(Extracted data entries)

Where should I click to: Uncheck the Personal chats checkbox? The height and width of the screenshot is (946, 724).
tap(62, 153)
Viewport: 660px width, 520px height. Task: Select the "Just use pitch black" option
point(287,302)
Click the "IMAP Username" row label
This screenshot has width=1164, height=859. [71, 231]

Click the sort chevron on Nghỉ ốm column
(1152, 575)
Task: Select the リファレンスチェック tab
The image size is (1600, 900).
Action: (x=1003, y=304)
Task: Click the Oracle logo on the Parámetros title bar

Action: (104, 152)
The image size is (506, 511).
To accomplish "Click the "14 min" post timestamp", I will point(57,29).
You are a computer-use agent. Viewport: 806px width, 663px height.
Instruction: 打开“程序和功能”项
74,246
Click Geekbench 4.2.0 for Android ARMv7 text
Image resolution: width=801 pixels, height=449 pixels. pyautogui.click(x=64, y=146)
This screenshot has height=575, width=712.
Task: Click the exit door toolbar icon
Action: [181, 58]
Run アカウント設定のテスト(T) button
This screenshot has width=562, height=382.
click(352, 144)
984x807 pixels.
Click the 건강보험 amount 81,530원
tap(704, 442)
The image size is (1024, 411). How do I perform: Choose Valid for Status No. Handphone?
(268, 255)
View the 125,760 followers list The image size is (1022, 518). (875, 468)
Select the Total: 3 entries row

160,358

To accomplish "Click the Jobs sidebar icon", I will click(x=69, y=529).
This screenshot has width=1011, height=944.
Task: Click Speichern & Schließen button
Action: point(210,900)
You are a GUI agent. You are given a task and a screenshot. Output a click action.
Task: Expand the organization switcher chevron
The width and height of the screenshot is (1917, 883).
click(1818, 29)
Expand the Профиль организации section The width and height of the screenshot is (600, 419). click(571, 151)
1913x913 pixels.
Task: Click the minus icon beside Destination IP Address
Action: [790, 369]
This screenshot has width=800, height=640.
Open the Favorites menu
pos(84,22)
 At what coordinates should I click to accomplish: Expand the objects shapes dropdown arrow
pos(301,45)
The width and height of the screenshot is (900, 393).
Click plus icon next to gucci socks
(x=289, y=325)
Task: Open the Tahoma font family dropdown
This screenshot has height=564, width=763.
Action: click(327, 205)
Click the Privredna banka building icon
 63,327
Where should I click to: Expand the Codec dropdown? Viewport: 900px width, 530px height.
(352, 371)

Exercise brief:
Provide a verbatim copy of all the entries.

Response box:
Where should I click to: Uncheck the Personal chats checkbox? The height and width of the screenshot is (946, 724).
tap(62, 153)
Viewport: 660px width, 520px height. Task: Select the "Just use pitch black" option
point(287,302)
Click the "IMAP Username" row label
This screenshot has width=1164, height=859. [71, 231]

Click the sort chevron on Nghỉ ốm column
(1152, 575)
Task: Select the リファレンスチェック tab
The image size is (1600, 900).
Action: (x=1003, y=304)
Task: Click the Oracle logo on the Parámetros title bar

Action: (104, 152)
The image size is (506, 511).
To accomplish "Click the "14 min" post timestamp", I will point(57,29).
You are a computer-use agent. Viewport: 806px width, 663px height.
Instruction: 打开“程序和功能”项
74,246
Click Geekbench 4.2.0 for Android ARMv7 text
Image resolution: width=801 pixels, height=449 pixels. pyautogui.click(x=64, y=146)
This screenshot has height=575, width=712.
Task: Click the exit door toolbar icon
Action: [181, 58]
Run アカウント設定のテスト(T) button
This screenshot has width=562, height=382.
click(352, 144)
984x807 pixels.
Click the 건강보험 amount 81,530원
tap(704, 442)
The image size is (1024, 411). How do I perform: Choose Valid for Status No. Handphone?
(268, 255)
View the 125,760 followers list The image size is (1022, 518). (875, 468)
Select the Total: 3 entries row

160,358

To accomplish "Click the Jobs sidebar icon", I will click(x=69, y=529).
This screenshot has width=1011, height=944.
Task: Click Speichern & Schließen button
Action: point(210,900)
You are a GUI agent. You are given a task and a screenshot. Output a click action.
Task: Expand the organization switcher chevron
The width and height of the screenshot is (1917, 883).
click(1818, 29)
Expand the Профиль организации section The width and height of the screenshot is (600, 419). click(571, 151)
1913x913 pixels.
Task: Click the minus icon beside Destination IP Address
Action: [790, 369]
This screenshot has width=800, height=640.
Open the Favorites menu
pos(84,22)
 At what coordinates should I click to accomplish: Expand the objects shapes dropdown arrow
pos(301,45)
The width and height of the screenshot is (900, 393).
Click plus icon next to gucci socks
(x=289, y=325)
Task: Open the Tahoma font family dropdown
This screenshot has height=564, width=763.
Action: click(327, 205)
Click the Privredna banka building icon
 63,327
Where should I click to: Expand the Codec dropdown? Viewport: 900px width, 530px height.
(352, 371)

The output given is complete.